Comment les biomarqueurs cutanés redéfinissent les allégations d’efficacité et leur justification scientifique, par Anne Charpentier

Fondatrice & CEO Skinobs, Aix-les-Bains, France

L’industrie dermocosmétique opère un changement de paradigme vers un écosystème prédictif et axé sur les données, où la quantification objective supplante désormais les allégations génériques. Cette évolution repose sur l’intégration systématique de biomarqueurs cutanés — moléculaires, protéomiques et lipidomiques — mesurés via des modalités non invasives. Alors que les évaluations historiques s’appuyaient sur des modèles in vitro, les percées modernes utilisent le tape-stripping (prélèvement par adhésif), l’écouvillonnage et l’extraction microfluidique du liquide interstitiel dermique (dISF). Conjuguées aux plateformes « omiques » à haut débit et à l’IA, ces techniques permettent une détection précise des marqueurs fonctionnels et des profils du microbiote. Cette convergence facilite une cosmétique hyper-personnalisée, comblant le fossé entre la précision du laboratoire et les applications concrètes pour positionner la peau comme une interface de diagnostic vitale pour la santé globale. Cet article examine les perspectives et le potentiel des tests d’ingrédients et de produits cosmétiques basés sur l’analyse des biomarqueurs cutanés.

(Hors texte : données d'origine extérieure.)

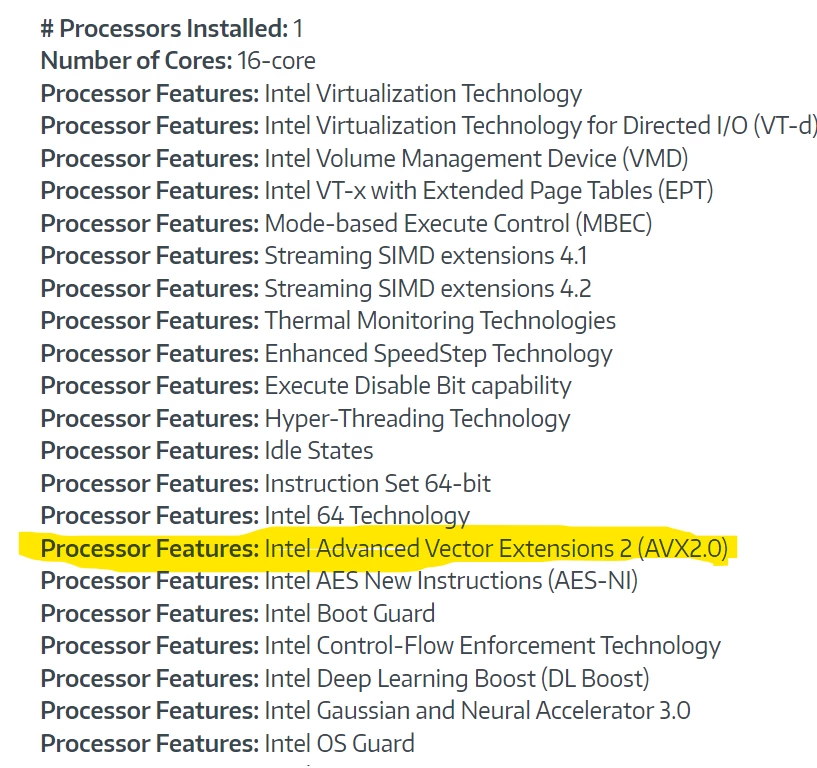Click 'Hyper-Threading Technology' feature line
This screenshot has width=817, height=768.
(306, 419)
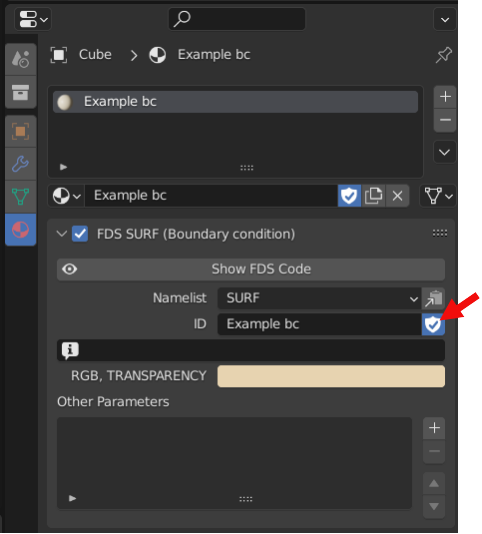
Task: Add an entry to Other Parameters
Action: pos(434,428)
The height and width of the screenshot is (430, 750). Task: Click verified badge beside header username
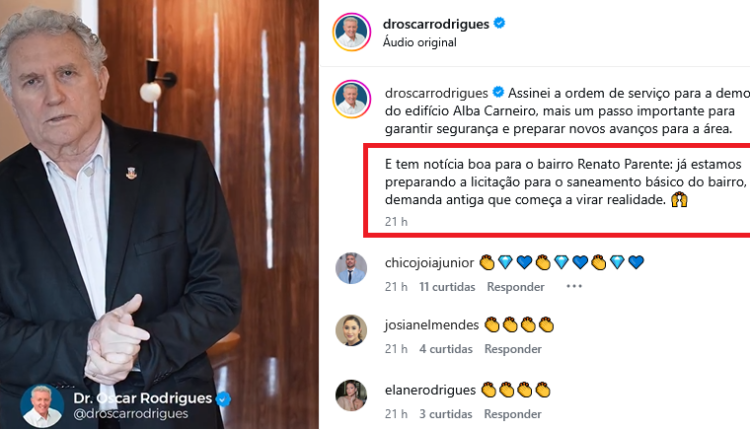coord(499,23)
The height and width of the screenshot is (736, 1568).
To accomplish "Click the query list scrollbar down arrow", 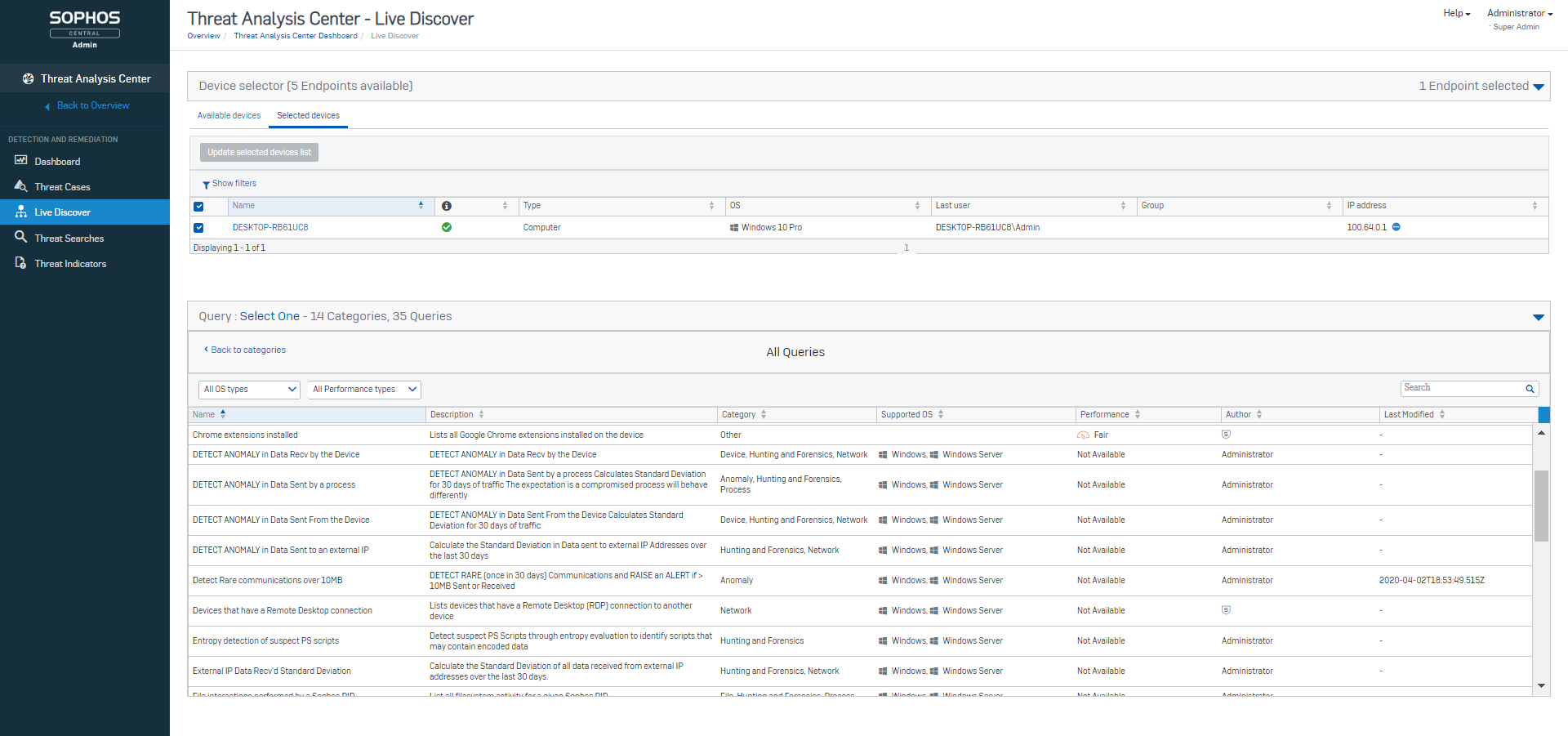I will tap(1541, 685).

Le CES 2026 (Consumer Electronics Show), qui s’est tenu à Las Vegas en janvier, confirme une évolution majeure : la beauté n’est plus seulement une question de cosmétiques, mais devient un écosystème technologique intelligent au croisement de la santé, des données et du bien-être. L’intelligence artificielle, les capteurs cutanés, l’analyse biologique et les appareils connectés transforment profondément la manière dont la peau est observée, analysée et traitée. Cette convergence marque l’entrée de la beauté dans une ère de personnalisation avancée, fondée sur la mesure objective et l’anticipation.

Au cœur de cette révolution, l’analyse de la peau devient de plus en plus granulaire et continue. Les plateformes développées par les marques coréennes et des instituts de recherche de premier plan illustrent cette tendance en combinant des patchs électroniques ultra-fins, des capteurs environnementaux et l’IA. En mesurant en temps réel l’exposition aux UV, l’humidité, la température et même les micro-déformations de la peau, ces technologies permettent de modéliser « l’exposome » cutané et d’en anticiper l’évolution.